%%
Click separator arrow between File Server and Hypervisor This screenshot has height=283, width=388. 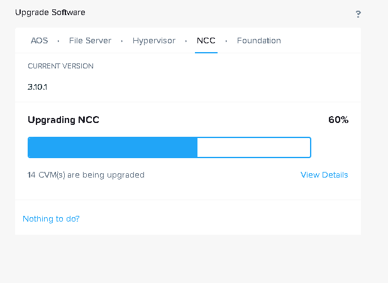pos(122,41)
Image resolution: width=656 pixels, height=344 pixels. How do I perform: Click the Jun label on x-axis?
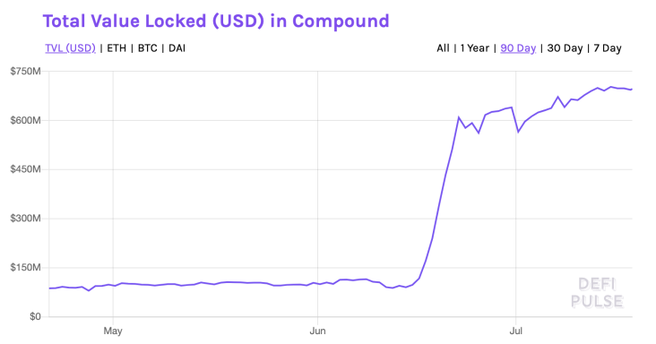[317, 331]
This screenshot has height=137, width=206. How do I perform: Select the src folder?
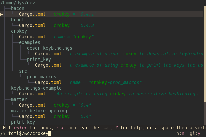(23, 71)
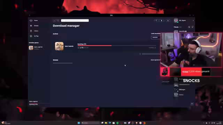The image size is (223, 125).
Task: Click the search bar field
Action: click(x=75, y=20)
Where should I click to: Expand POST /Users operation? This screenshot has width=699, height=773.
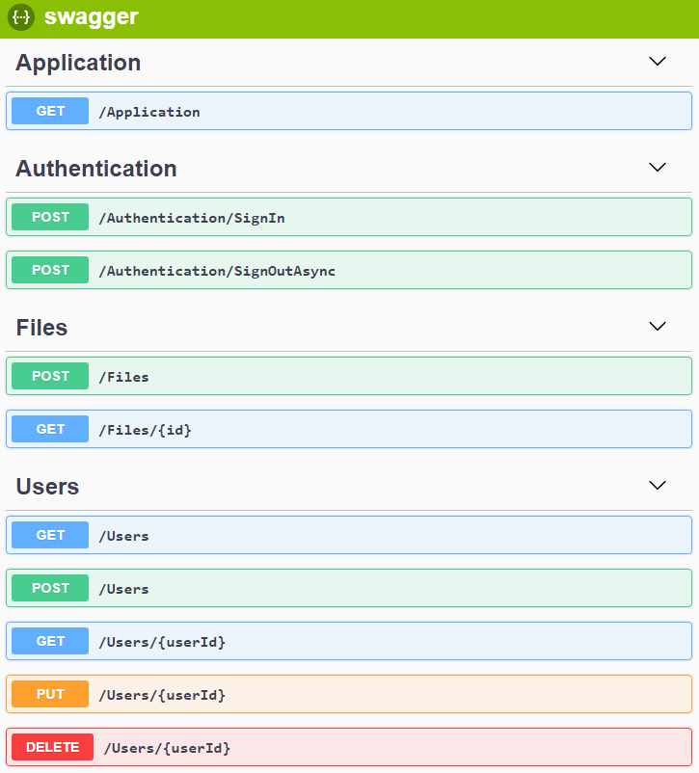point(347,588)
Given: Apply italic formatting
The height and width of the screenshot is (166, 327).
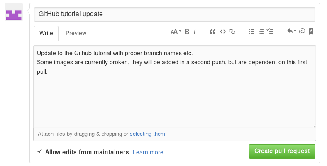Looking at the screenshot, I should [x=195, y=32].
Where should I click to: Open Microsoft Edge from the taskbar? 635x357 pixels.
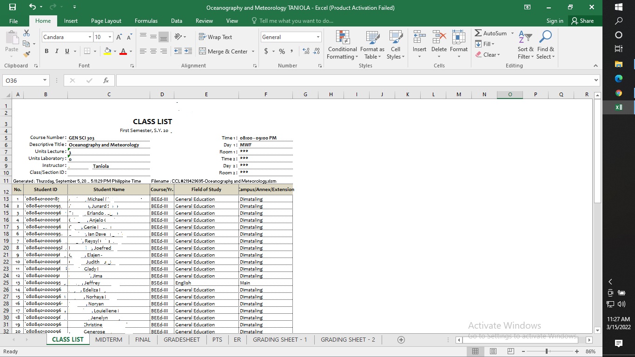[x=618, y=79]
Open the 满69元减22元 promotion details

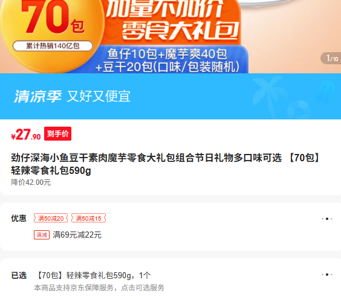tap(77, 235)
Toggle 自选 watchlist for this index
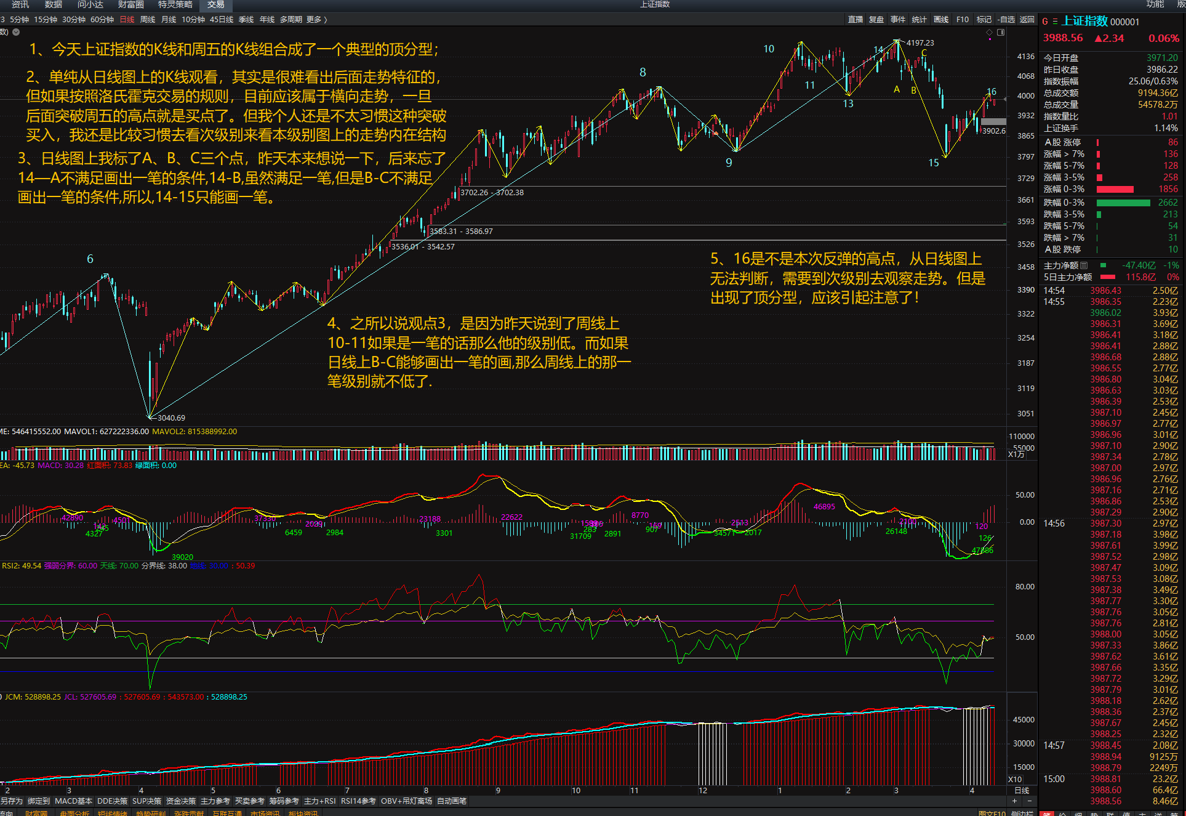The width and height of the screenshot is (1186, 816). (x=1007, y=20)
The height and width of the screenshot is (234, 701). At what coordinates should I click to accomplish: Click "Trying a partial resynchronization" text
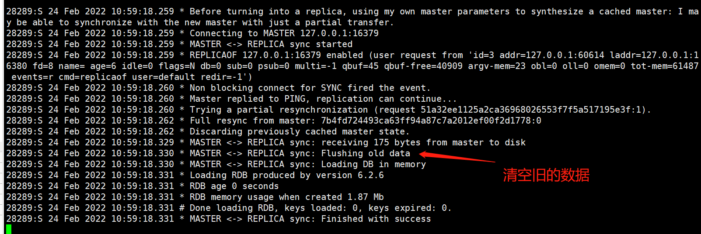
%%
%%
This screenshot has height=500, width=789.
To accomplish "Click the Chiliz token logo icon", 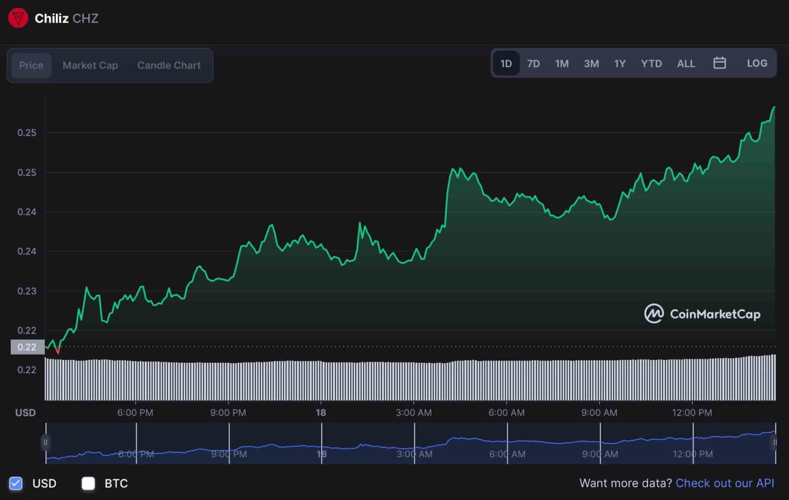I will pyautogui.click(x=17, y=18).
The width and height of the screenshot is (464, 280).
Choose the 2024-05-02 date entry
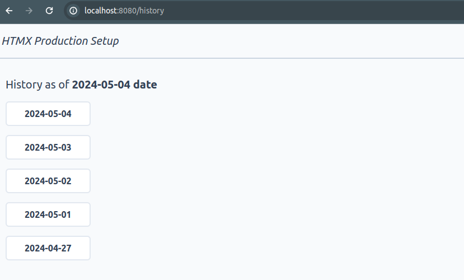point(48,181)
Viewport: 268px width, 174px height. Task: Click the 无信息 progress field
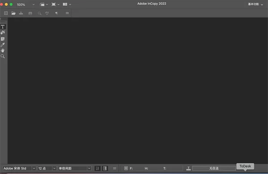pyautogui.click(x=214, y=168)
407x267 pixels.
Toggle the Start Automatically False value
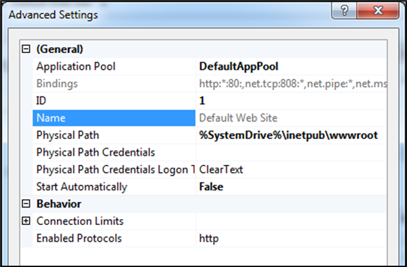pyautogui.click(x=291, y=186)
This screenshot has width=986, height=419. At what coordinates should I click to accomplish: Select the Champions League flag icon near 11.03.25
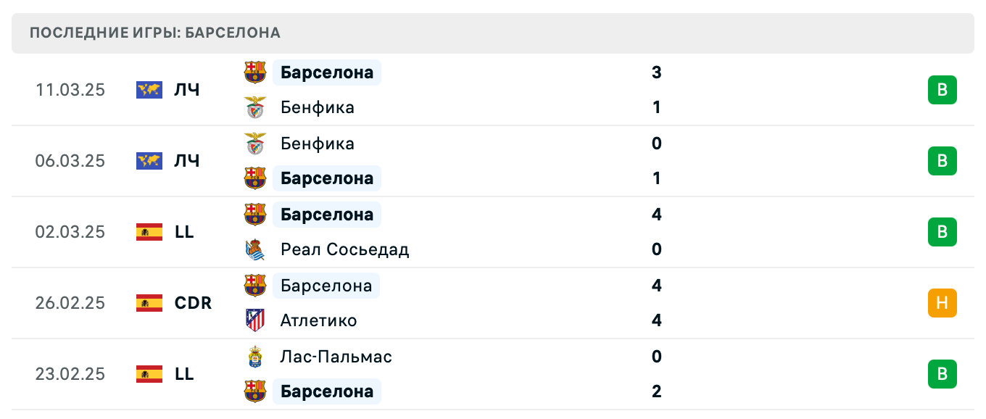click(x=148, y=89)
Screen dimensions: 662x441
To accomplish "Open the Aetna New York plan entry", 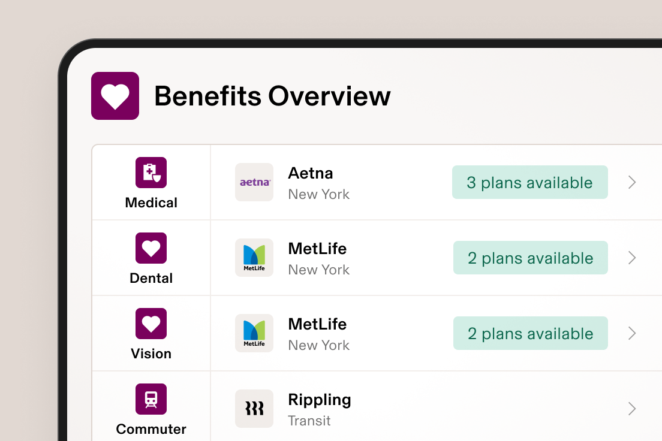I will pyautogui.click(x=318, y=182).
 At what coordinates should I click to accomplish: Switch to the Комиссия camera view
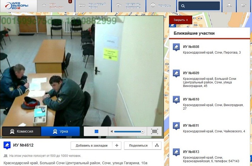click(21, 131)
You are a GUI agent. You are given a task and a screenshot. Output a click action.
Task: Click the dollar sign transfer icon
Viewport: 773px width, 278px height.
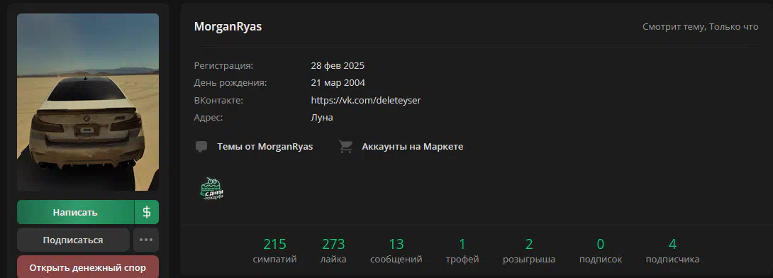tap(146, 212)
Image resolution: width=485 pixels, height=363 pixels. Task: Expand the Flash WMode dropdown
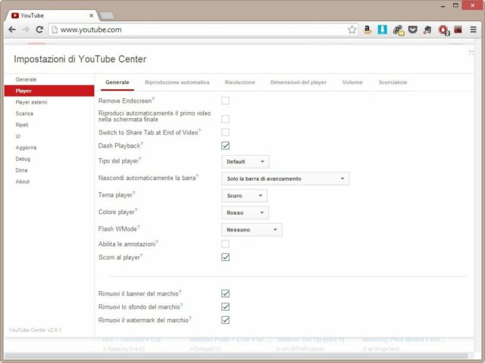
%%
Copy only what runs above from the line containing "Task: Click the dollar sign transfer icon" through the line containing "Image resolution: width=485", exactly. Leave out the pictures.

> Expected output
Task: Click the dollar sign transfer icon
Viewport: 773px width, 278px height.
tap(146, 212)
Image resolution: width=485 pixels, height=363 pixels. Task: Expand the Flash WMode dropdown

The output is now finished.